Was sie alles aufzählte, hörte sich sehr gesund an, wovon sich der Staatssekrtär dann auch selbst überzeugen konnte. Im einstigen Keller ist ein großes Wassertretbecken, denn Wasser ist das A und O bei Kneipp. In der für die Kinder gebauten modernen Küche lernen die Mädchen und Jungen gesundes Essen zuzubereiten. Die Freianlage bietet viele Möglichkeiten zum Spiel draußen, außerdem geht es so oft wie möglich in den angrenzenden Wald.
Ilka Kühn
Wissenswert:
Das Ministerium für Infrastruktur und Landwirtschaft hat sich erfolgreich dafür eingesetzt, dass den Thüringer Kommunen in der EU-Förderperiode 2014 – 2020 insgesamt 232 Mio. Euro an EFRE-Fördermitteln zur Unterstützung der nachhaltigen Stadtentwicklung zur Verfügung stehen. Insgesamt 40 Thüringer Kommunen haben sich in einem vom TMIL durchgeführten Wettbewerb als antragsberechtigte EFRE-Kommunen qualifiziert.

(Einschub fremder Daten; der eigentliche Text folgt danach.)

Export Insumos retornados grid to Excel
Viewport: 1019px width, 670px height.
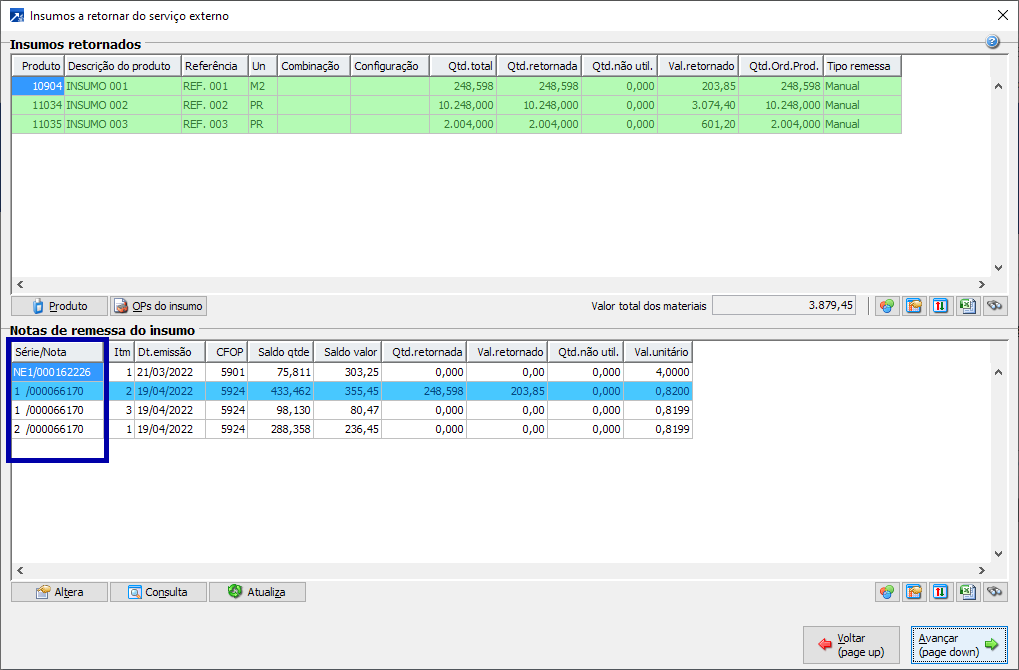click(x=967, y=306)
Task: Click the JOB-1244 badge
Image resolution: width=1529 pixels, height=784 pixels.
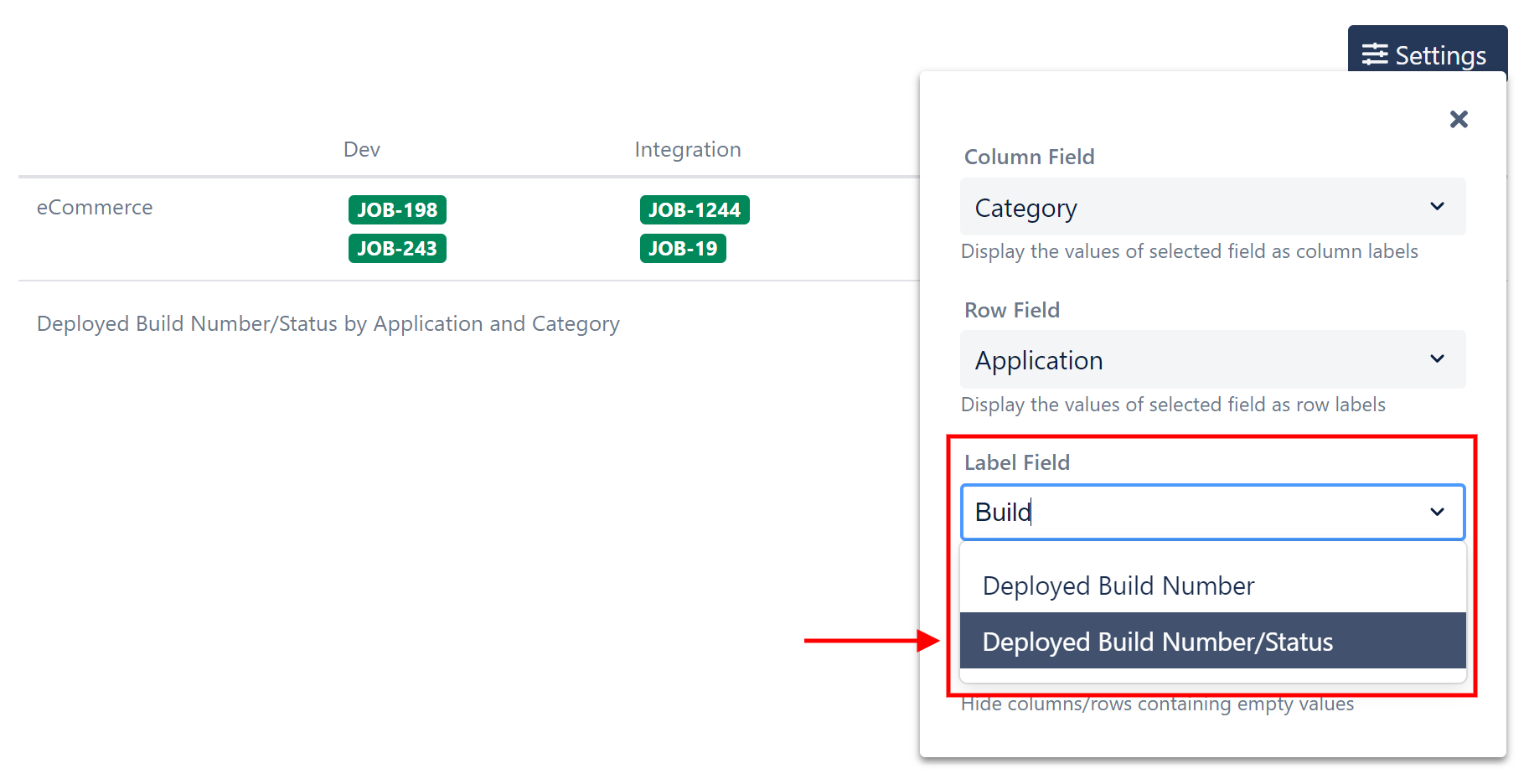Action: 694,210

Die Mittel werden für vier thematische Schwerpunkte eingesetzt. Für die energetische Sanierung kommunaler Gebäude stehen 30 Mio. Euro bereit. Die energetische Stadt- und Quartierssanierung wird mit 50 Mio. Euro gefördert. Für Projekte der nachhaltigen Stadtentwicklung stehen 132 Mio. Euro zur Verfügung und 20 Mio. Euro für die Revitalisierung von Brachflächen.
Die meisten der 40 antragsberechtigten EFRE-Kommunen haben Vorhaben angemeldet oder bereits beantragt. Das Landesverwaltungsamt als Bewilligungsbehörde im Auftrag des TMIL wird im Laufe des Jahres weiteren Förderanträgen stattgeben und EFRE-Mittel in Millionenhöhe bewilligen. Dennoch werden auch für die folgenden Programmjahre noch ausreichend EFRE-Mittel für kommunale Projekte in allen vier Schwerpunkten zur Verfügung stehen.
Die Förderung von Vorhaben zur Steigerung der Energieeffizienz und zum Ausbau von erneuerbaren Energien dient dem Umwelt- und Klimaschutz sowie der Versorgungssicherheit und leistet einen Beitrag zur Energiewende in Thüringen und Deutschland. Hauptziel der kommunalen Projekte nachhaltiger Stadtentwicklung ist es, attraktive Wohn-, Mobilitäts- und Wirtschaftsbedingungen in den Städten und Gemeinden zu schaffen und zu erhalten.